§ Task details: Exactly the lines from the one containing "Task: Click the back navigation arrow" through the final line of the data below, with pictures omitted, make up the answer.

** Opening Material for this exercise block **

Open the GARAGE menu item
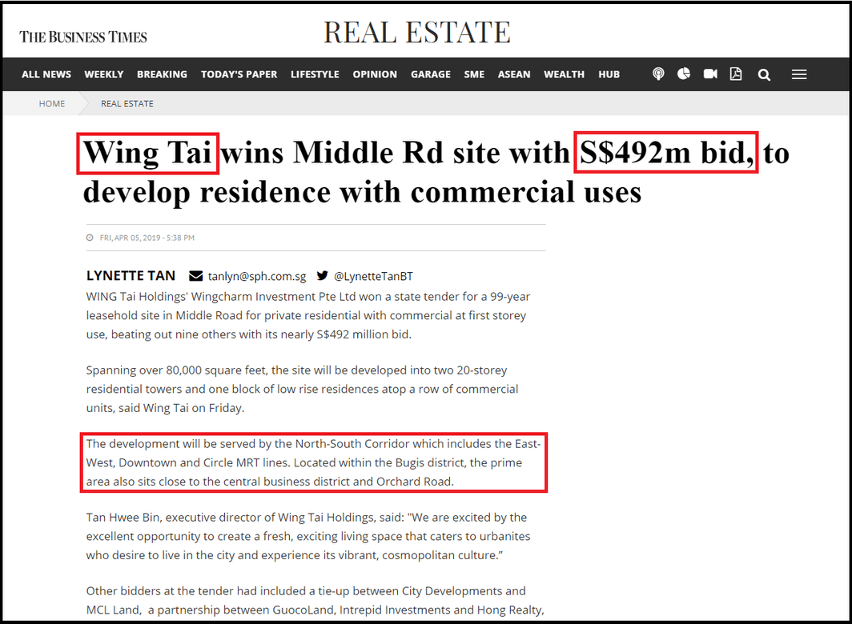 (x=431, y=74)
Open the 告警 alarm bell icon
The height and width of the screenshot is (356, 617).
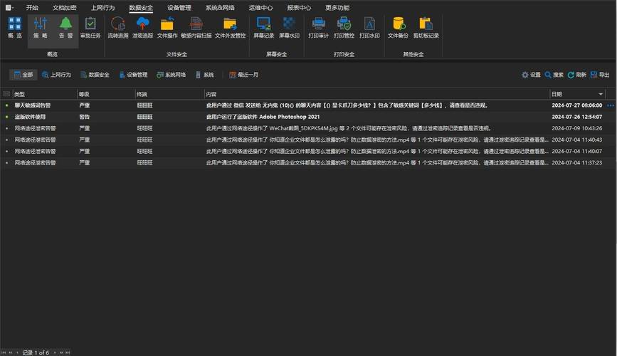click(65, 27)
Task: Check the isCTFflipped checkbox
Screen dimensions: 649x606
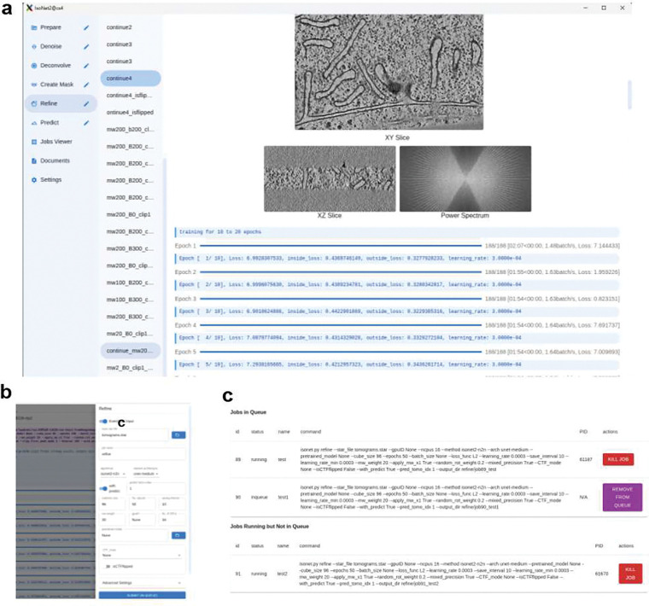Action: pos(108,566)
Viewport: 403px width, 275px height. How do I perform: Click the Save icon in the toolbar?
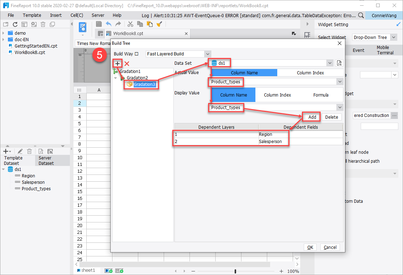click(99, 24)
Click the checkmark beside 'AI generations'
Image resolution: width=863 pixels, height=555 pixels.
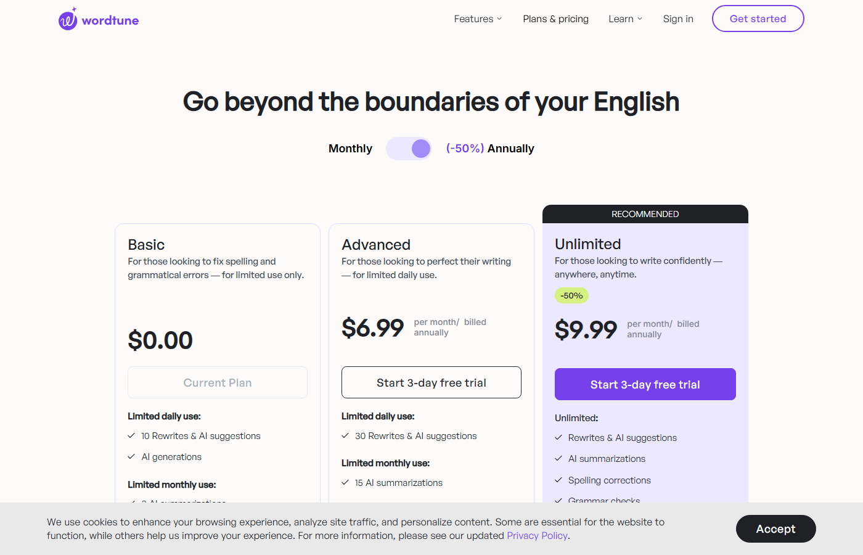coord(131,457)
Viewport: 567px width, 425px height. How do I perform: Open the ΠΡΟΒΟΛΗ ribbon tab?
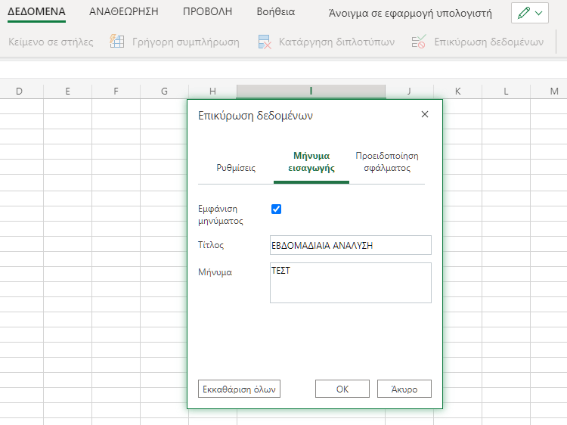click(x=207, y=12)
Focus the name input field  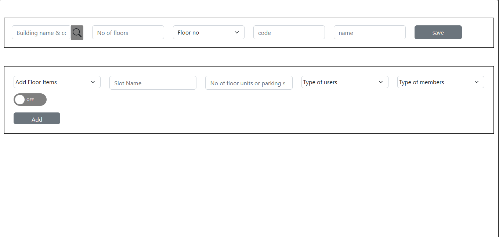369,32
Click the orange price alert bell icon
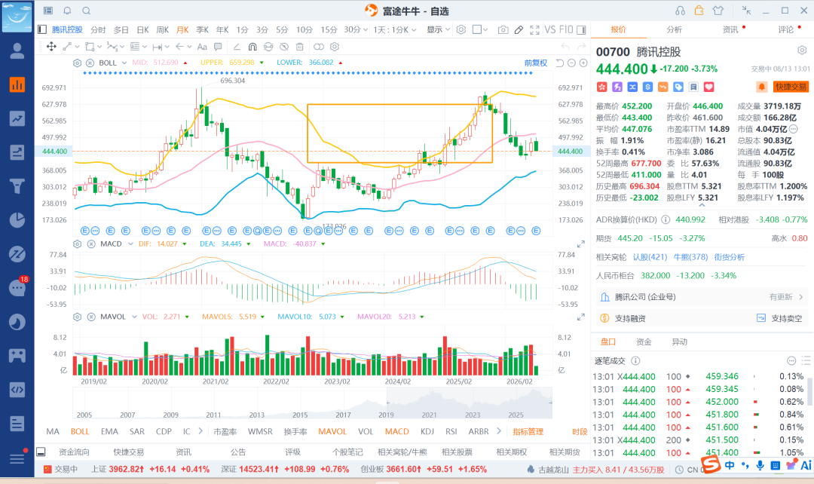The width and height of the screenshot is (814, 484). 761,87
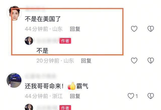Screen dimensions: 161x110
Task: Select the comment text 还我哥哥命来！
Action: pyautogui.click(x=44, y=86)
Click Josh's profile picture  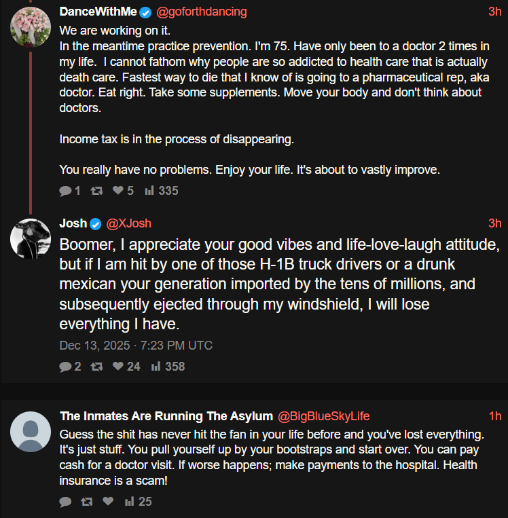click(x=31, y=238)
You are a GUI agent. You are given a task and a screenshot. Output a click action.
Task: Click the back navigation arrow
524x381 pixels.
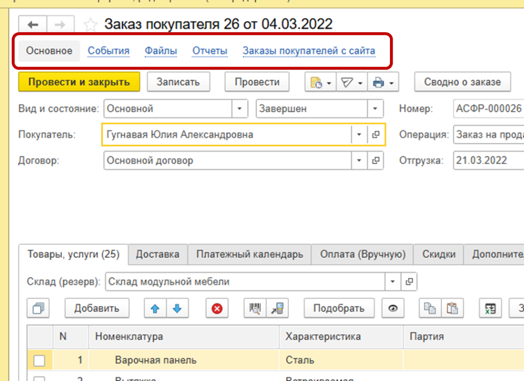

** Closing Material for this exercise block **

§ Problem solution:
Task: Click the back navigation arrow
524x381 pixels.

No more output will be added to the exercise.